- [Problem to solve] The data should be written out in full, exactly as it stands, and the pictures dropped.

======== Source material ========

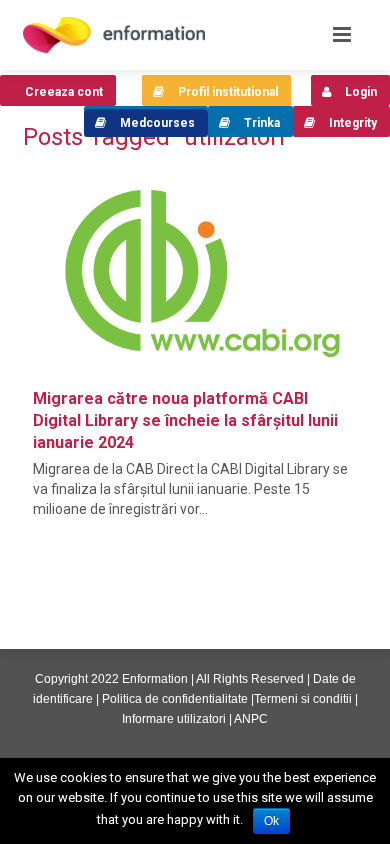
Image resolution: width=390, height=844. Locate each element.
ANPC (251, 719)
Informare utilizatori (174, 719)
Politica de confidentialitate (175, 699)
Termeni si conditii (303, 699)
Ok (271, 821)
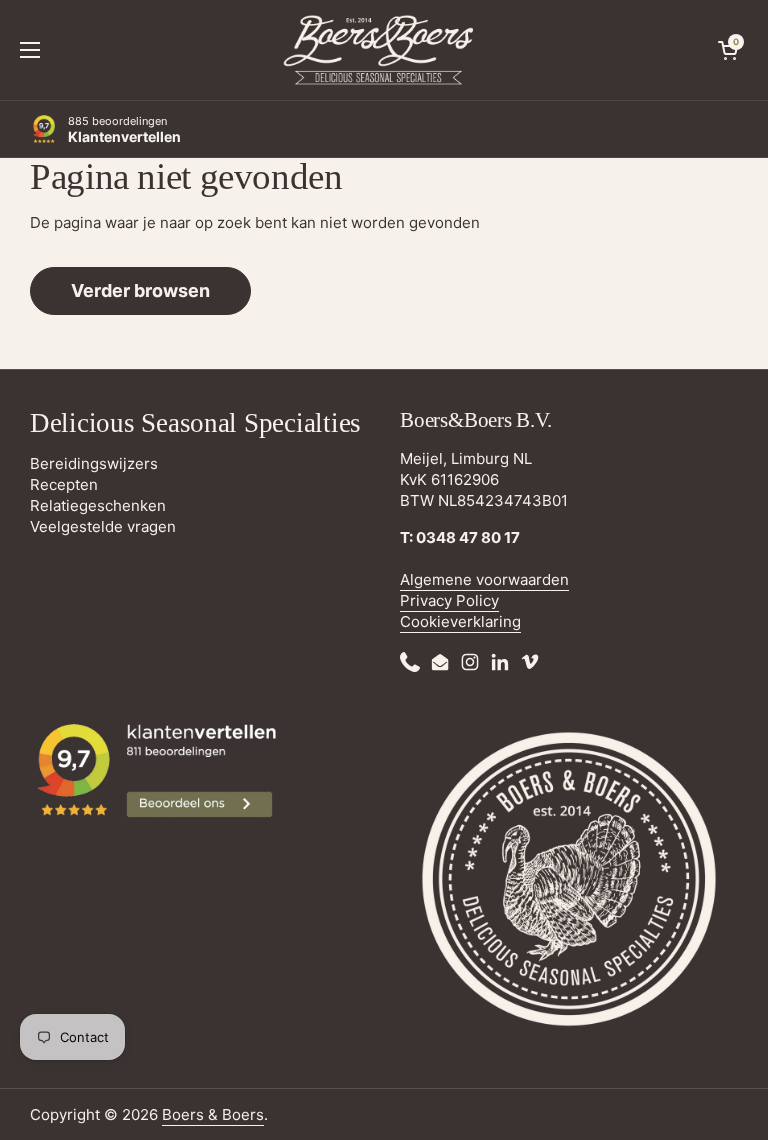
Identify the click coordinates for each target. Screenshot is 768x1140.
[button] (728, 50)
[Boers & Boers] (379, 50)
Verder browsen (140, 290)
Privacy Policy (449, 600)
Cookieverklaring (460, 621)
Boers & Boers (213, 1114)
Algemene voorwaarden (484, 579)
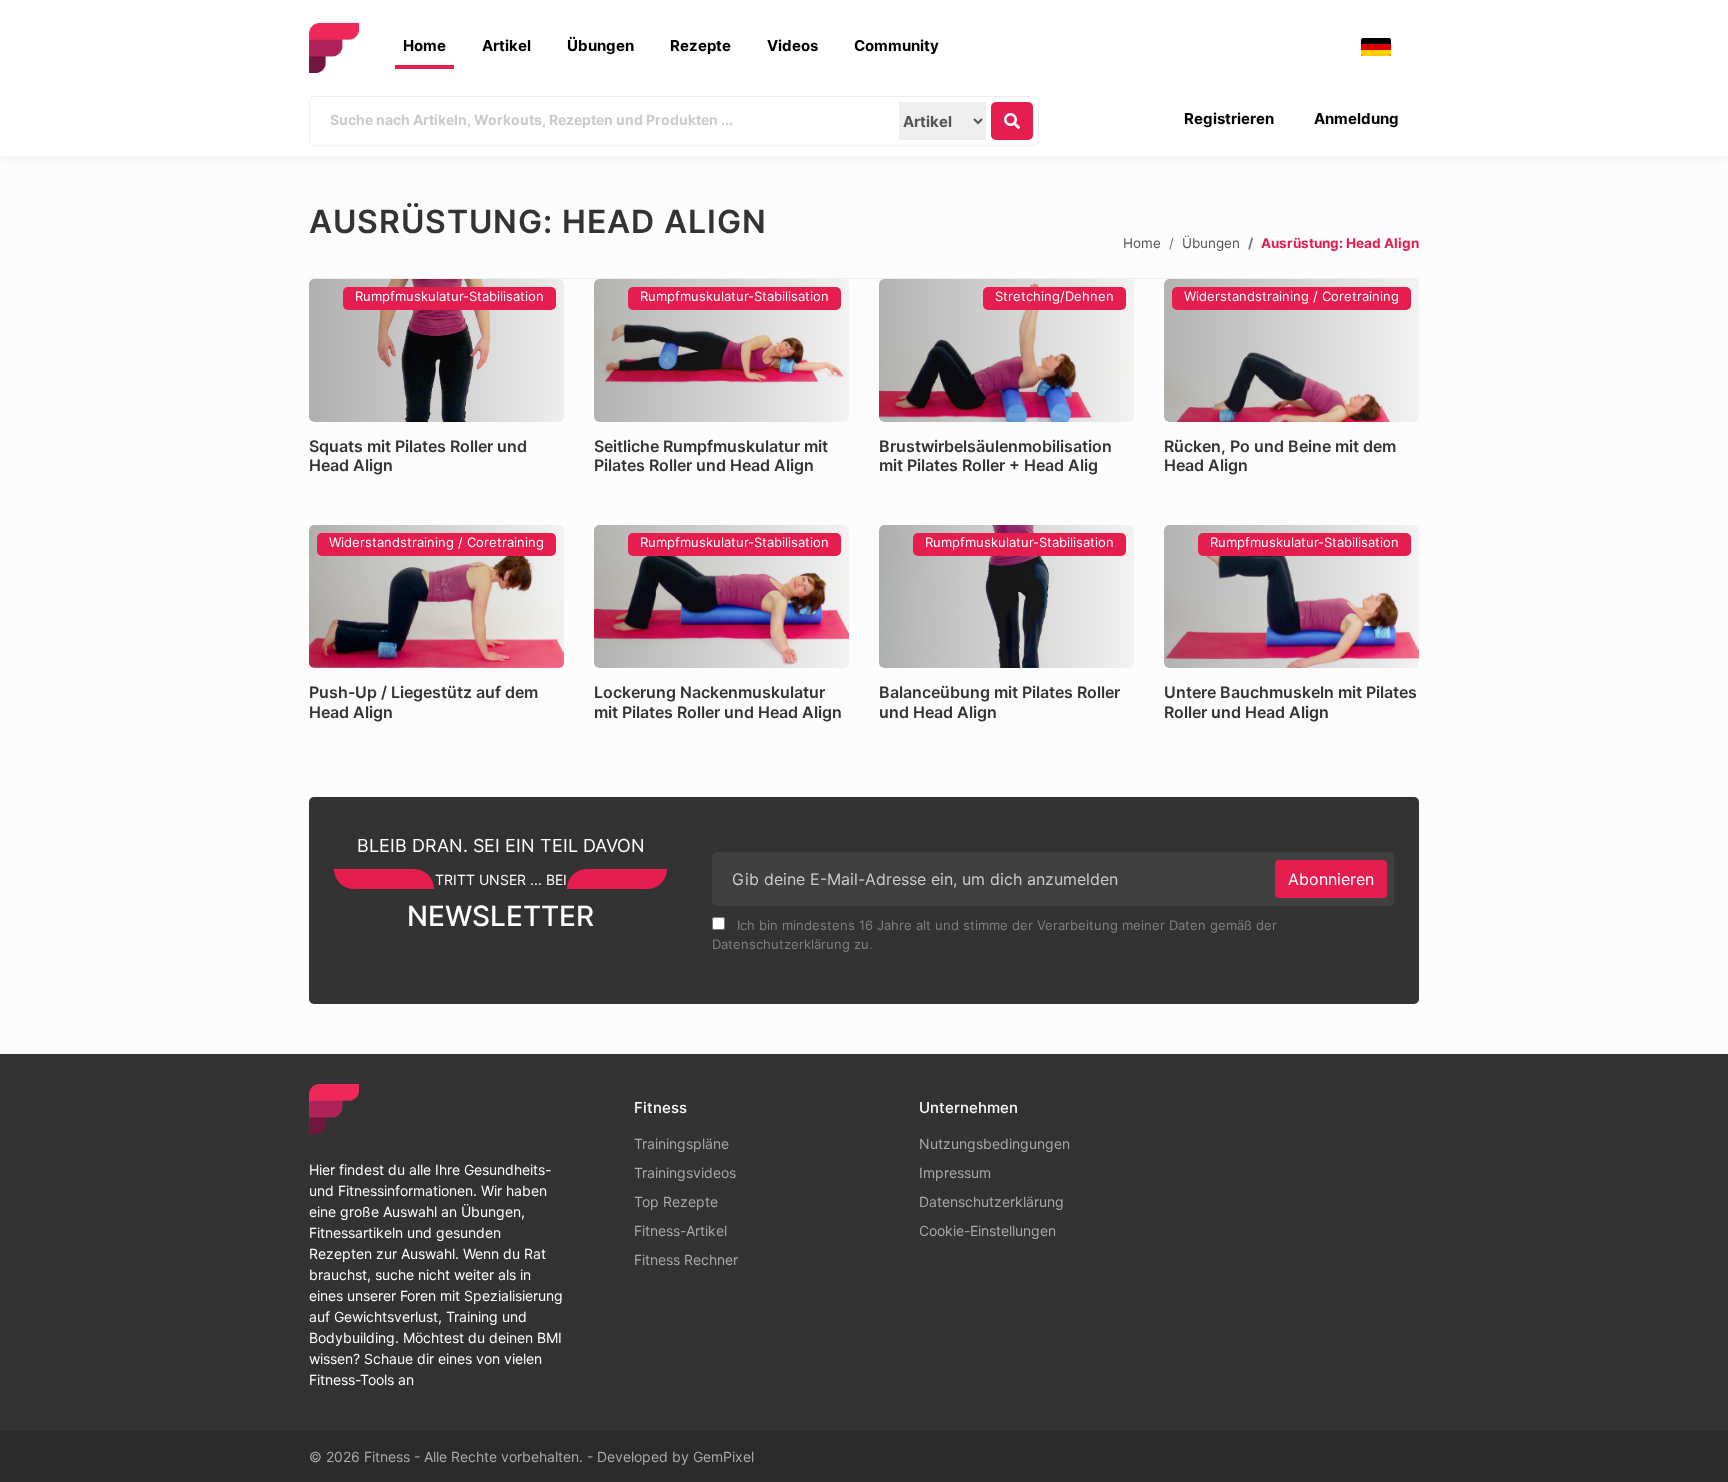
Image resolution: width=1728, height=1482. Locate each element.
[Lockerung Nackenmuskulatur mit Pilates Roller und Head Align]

========

- [Problem solution]
Image resolution: width=390, height=844. Locate each element.
ANPC (251, 719)
Informare utilizatori (174, 719)
Politica de confidentialitate (175, 699)
Termeni si conditii (303, 699)
Ok (271, 821)
Identify the click coordinates for each target. Screenshot is 768x1140.
[button] (728, 50)
[Boers & Boers] (379, 50)
Verder browsen (140, 290)
Privacy Policy (449, 600)
Cookieverklaring (460, 621)
Boers & Boers (213, 1114)
Algemene voorwaarden (484, 579)
Image resolution: width=1728, height=1482. Locate each element.
[Lockerung Nackenmuskulatur mit Pilates Roller und Head Align]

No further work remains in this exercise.